== STORED RECORDS ==
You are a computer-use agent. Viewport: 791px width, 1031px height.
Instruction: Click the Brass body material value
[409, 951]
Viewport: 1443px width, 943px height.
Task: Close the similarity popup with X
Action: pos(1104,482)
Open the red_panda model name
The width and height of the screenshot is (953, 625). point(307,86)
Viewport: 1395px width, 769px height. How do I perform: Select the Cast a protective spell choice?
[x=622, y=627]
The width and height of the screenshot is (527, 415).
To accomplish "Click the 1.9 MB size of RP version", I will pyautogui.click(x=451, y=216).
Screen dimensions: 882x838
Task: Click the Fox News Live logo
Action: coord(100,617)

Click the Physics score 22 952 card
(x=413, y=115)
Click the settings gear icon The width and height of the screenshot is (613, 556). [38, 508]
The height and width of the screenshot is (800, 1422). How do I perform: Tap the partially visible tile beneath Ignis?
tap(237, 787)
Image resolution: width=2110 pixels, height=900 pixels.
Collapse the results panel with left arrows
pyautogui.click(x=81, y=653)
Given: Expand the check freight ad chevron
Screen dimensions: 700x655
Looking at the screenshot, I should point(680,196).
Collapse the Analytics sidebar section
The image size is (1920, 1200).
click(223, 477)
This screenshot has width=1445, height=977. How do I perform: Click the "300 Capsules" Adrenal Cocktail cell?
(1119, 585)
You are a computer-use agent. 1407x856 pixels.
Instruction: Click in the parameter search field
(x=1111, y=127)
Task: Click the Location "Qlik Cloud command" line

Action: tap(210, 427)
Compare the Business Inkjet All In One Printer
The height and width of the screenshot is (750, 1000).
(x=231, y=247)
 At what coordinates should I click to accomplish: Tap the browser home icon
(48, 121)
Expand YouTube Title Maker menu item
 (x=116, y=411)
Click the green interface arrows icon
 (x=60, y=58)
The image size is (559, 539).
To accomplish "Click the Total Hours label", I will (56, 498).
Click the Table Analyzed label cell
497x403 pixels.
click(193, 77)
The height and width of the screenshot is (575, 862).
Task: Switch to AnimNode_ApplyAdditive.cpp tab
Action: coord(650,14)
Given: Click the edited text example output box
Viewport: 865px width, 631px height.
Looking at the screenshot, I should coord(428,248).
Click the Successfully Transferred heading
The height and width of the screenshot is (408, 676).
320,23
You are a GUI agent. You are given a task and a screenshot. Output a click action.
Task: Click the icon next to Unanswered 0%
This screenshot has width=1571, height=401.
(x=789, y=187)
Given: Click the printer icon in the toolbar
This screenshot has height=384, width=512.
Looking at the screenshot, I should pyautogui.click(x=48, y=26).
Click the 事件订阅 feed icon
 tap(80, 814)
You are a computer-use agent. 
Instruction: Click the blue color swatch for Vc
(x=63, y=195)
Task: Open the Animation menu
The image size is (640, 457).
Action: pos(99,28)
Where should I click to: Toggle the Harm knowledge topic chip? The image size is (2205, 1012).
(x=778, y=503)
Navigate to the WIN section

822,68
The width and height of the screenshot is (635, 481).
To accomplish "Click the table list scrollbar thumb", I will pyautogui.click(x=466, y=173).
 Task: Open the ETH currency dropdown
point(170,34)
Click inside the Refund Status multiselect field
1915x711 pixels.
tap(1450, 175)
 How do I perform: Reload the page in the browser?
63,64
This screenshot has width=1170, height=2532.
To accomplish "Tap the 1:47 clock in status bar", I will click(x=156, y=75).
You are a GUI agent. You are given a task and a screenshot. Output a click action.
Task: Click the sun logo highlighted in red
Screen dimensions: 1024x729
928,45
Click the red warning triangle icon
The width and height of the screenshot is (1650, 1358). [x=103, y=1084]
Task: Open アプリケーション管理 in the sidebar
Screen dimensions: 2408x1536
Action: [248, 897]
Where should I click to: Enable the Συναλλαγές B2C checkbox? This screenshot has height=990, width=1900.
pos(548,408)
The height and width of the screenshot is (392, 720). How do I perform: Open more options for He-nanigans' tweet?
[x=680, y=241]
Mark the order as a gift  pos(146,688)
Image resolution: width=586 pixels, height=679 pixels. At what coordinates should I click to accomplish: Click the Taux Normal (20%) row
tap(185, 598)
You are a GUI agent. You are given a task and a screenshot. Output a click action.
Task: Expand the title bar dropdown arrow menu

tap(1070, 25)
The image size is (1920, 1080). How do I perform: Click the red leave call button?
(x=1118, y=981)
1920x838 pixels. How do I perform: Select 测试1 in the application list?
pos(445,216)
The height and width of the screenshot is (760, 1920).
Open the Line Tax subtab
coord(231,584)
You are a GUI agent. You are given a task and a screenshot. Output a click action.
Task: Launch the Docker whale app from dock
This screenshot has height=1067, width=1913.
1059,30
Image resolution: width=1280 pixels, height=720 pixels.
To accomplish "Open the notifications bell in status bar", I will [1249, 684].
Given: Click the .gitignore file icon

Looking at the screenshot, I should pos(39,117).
===
Rewrite every line of the entries above as a two-column Markdown table headed Row and Entry line, giving each line its own numbered row and leaving out blank lines.

SOLUTION FOR THIS PROBLEM:
| Row | Entry line |
|---|---|
| 1 | You are a computer-use agent. Viewport: 791px width, 1031px height. |
| 2 | Instruction: Click the Brass body material value |
| 3 | [409, 951] |
| 4 | Viewport: 1443px width, 943px height. |
| 5 | Task: Close the similarity popup with X |
| 6 | Action: pos(1104,482) |
| 7 | Open the red_panda model name |
| 8 | The width and height of the screenshot is (953, 625). point(307,86) |
| 9 | Viewport: 1395px width, 769px height. How do I perform: Select the Cast a protective spell choice? |
| 10 | [x=622, y=627] |
| 11 | The width and height of the screenshot is (527, 415). |
| 12 | To accomplish "Click the 1.9 MB size of RP version", I will pyautogui.click(x=451, y=216). |
| 13 | Screen dimensions: 882x838 |
| 14 | Task: Click the Fox News Live logo |
| 15 | Action: coord(100,617) |
| 16 | Click the Physics score 22 952 card |
| 17 | (x=413, y=115) |
| 18 | Click the settings gear icon The width and height of the screenshot is (613, 556). [38, 508] |
| 19 | The height and width of the screenshot is (800, 1422). How do I perform: Tap the partially visible tile beneath Ignis? |
| 20 | tap(237, 787) |
| 21 | Image resolution: width=2110 pixels, height=900 pixels. |
| 22 | Collapse the results panel with left arrows |
| 23 | pyautogui.click(x=81, y=653) |
| 24 | Given: Expand the check freight ad chevron |
| 25 | Screen dimensions: 700x655 |
| 26 | Looking at the screenshot, I should point(680,196). |
| 27 | Collapse the Analytics sidebar section |
| 28 | The image size is (1920, 1200). |
| 29 | click(223, 477) |
| 30 | This screenshot has width=1445, height=977. How do I perform: Click the "300 Capsules" Adrenal Cocktail cell? |
| 31 | (1119, 585) |
| 32 | You are a computer-use agent. 1407x856 pixels. |
| 33 | Instruction: Click in the parameter search field |
| 34 | (x=1111, y=127) |
| 35 | Task: Click the Location "Qlik Cloud command" line |
| 36 | Action: tap(210, 427) |
| 37 | Compare the Business Inkjet All In One Printer |
| 38 | The height and width of the screenshot is (750, 1000). |
| 39 | (x=231, y=247) |
| 40 |  At what coordinates should I click to accomplish: Tap the browser home icon |
| 41 | (48, 121) |
| 42 | Expand YouTube Title Maker menu item |
| 43 |  (x=116, y=411) |
| 44 | Click the green interface arrows icon |
| 45 |  (x=60, y=58) |
| 46 | The image size is (559, 539). |
| 47 | To accomplish "Click the Total Hours label", I will (56, 498). |
| 48 | Click the Table Analyzed label cell |
| 49 | 497x403 pixels. |
| 50 | click(193, 77) |
| 51 | The height and width of the screenshot is (575, 862). |
| 52 | Task: Switch to AnimNode_ApplyAdditive.cpp tab |
| 53 | Action: coord(650,14) |
| 54 | Given: Click the edited text example output box |
| 55 | Viewport: 865px width, 631px height. |
| 56 | Looking at the screenshot, I should coord(428,248). |
| 57 | Click the Successfully Transferred heading |
| 58 | The height and width of the screenshot is (408, 676). |
| 59 | 320,23 |
| 60 | You are a GUI agent. You are given a task and a screenshot. Output a click action. |
| 61 | Task: Click the icon next to Unanswered 0% |
| 62 | This screenshot has width=1571, height=401. |
| 63 | (x=789, y=187) |
| 64 | Given: Click the printer icon in the toolbar |
| 65 | This screenshot has height=384, width=512. |
| 66 | Looking at the screenshot, I should pyautogui.click(x=48, y=26). |
| 67 | Click the 事件订阅 feed icon |
| 68 |  tap(80, 814) |
| 69 | You are a computer-use agent.  |
| 70 | Instruction: Click the blue color swatch for Vc |
| 71 | (x=63, y=195) |
| 72 | Task: Open the Animation menu |
| 73 | The image size is (640, 457). |
| 74 | Action: pos(99,28) |
| 75 | Where should I click to: Toggle the Harm knowledge topic chip? The image size is (2205, 1012). |
| 76 | (x=778, y=503) |
| 77 | Navigate to the WIN section |
| 78 | 822,68 |
| 79 | The width and height of the screenshot is (635, 481). |
| 80 | To accomplish "Click the table list scrollbar thumb", I will pyautogui.click(x=466, y=173). |
| 81 |  Task: Open the ETH currency dropdown |
| 82 | point(170,34) |
| 83 | Click inside the Refund Status multiselect field |
| 84 | 1915x711 pixels. |
| 85 | tap(1450, 175) |
| 86 |  How do I perform: Reload the page in the browser? |
| 87 | 63,64 |
| 88 | This screenshot has width=1170, height=2532. |
| 89 | To accomplish "Tap the 1:47 clock in status bar", I will click(x=156, y=75). |
| 90 | You are a GUI agent. You are given a task and a screenshot. Output a click action. |
| 91 | Task: Click the sun logo highlighted in red |
| 92 | Screen dimensions: 1024x729 |
| 93 | 928,45 |
| 94 | Click the red warning triangle icon |
| 95 | The width and height of the screenshot is (1650, 1358). [x=103, y=1084] |
| 96 | Task: Open アプリケーション管理 in the sidebar |
| 97 | Screen dimensions: 2408x1536 |
| 98 | Action: [248, 897] |
| 99 | Where should I click to: Enable the Συναλλαγές B2C checkbox? This screenshot has height=990, width=1900. |
| 100 | pos(548,408) |
| 101 | The height and width of the screenshot is (392, 720). How do I perform: Open more options for He-nanigans' tweet? |
| 102 | [x=680, y=241] |
| 103 | Mark the order as a gift  pos(146,688) |
| 104 | Image resolution: width=586 pixels, height=679 pixels. At what coordinates should I click to accomplish: Click the Taux Normal (20%) row |
| 105 | tap(185, 598) |
| 106 | You are a GUI agent. You are given a task and a screenshot. Output a click action. |
| 107 | Task: Expand the title bar dropdown arrow menu |
| 108 | tap(1070, 25) |
| 109 | The image size is (1920, 1080). How do I perform: Click the red leave call button? |
| 110 | (x=1118, y=981) |
| 111 | 1920x838 pixels. How do I perform: Select 测试1 in the application list? |
| 112 | pos(445,216) |
| 113 | The height and width of the screenshot is (760, 1920). |
| 114 | Open the Line Tax subtab |
| 115 | coord(231,584) |
| 116 | You are a GUI agent. You are given a task and a screenshot. Output a click action. |
| 117 | Task: Launch the Docker whale app from dock |
| 118 | This screenshot has height=1067, width=1913. |
| 119 | 1059,30 |
| 120 | Image resolution: width=1280 pixels, height=720 pixels. |
| 121 | To accomplish "Open the notifications bell in status bar", I will [1249, 684]. |
| 122 | Given: Click the .gitignore file icon |
| 123 | Looking at the screenshot, I should pos(39,117). |